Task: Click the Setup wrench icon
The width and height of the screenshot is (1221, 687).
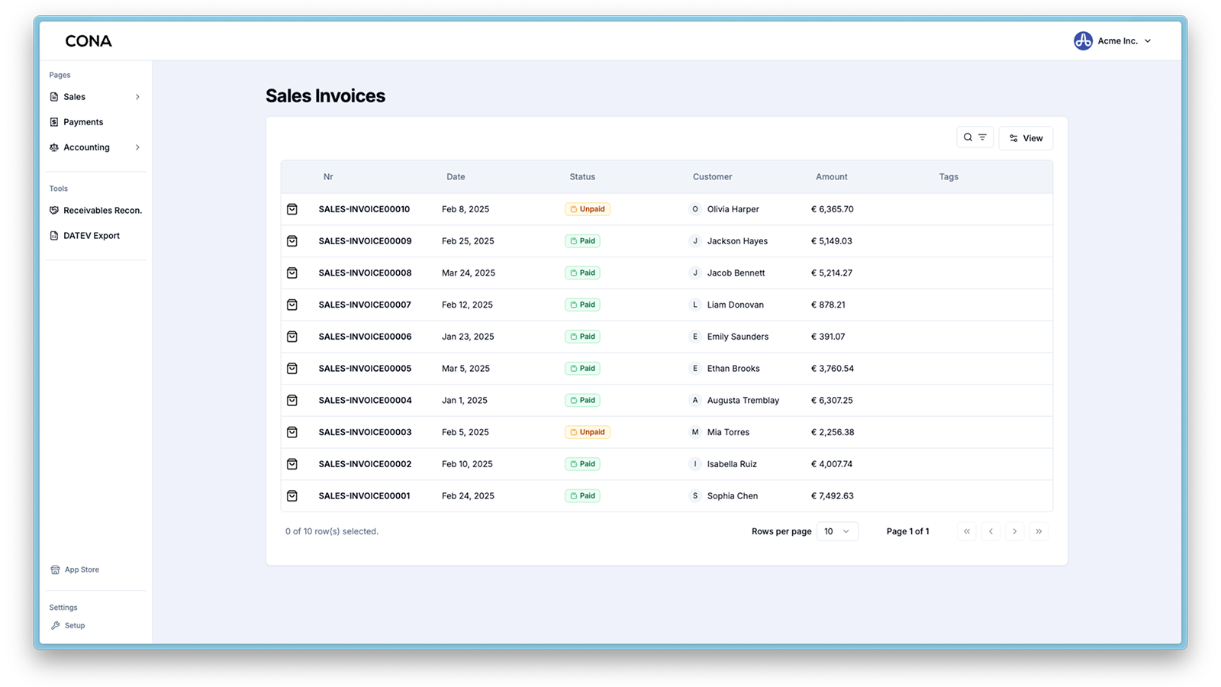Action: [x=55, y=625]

┄┄┄┄┄┄

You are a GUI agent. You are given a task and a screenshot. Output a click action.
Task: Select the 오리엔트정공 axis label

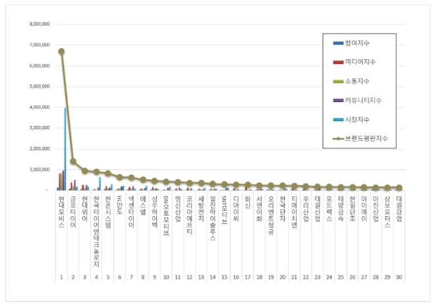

┄┄┄┄┄┄

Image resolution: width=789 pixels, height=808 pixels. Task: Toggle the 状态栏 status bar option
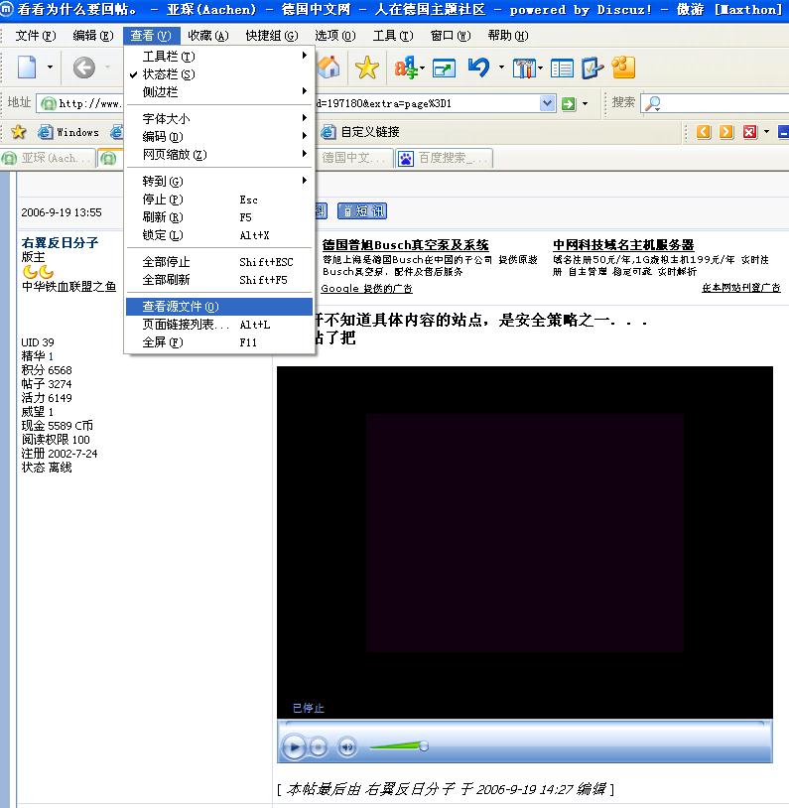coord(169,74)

┄┄┄┄┄┄

Request: Rewrite the records starting at the line containing "Image resolution: width=789" and ending at the line containing "coord(169,74)", with "Toggle" changed to "Switch" and all else left as is. Leave the pictures out of your answer.

Answer to the task:
Image resolution: width=789 pixels, height=808 pixels. Task: Switch the 状态栏 status bar option
coord(169,74)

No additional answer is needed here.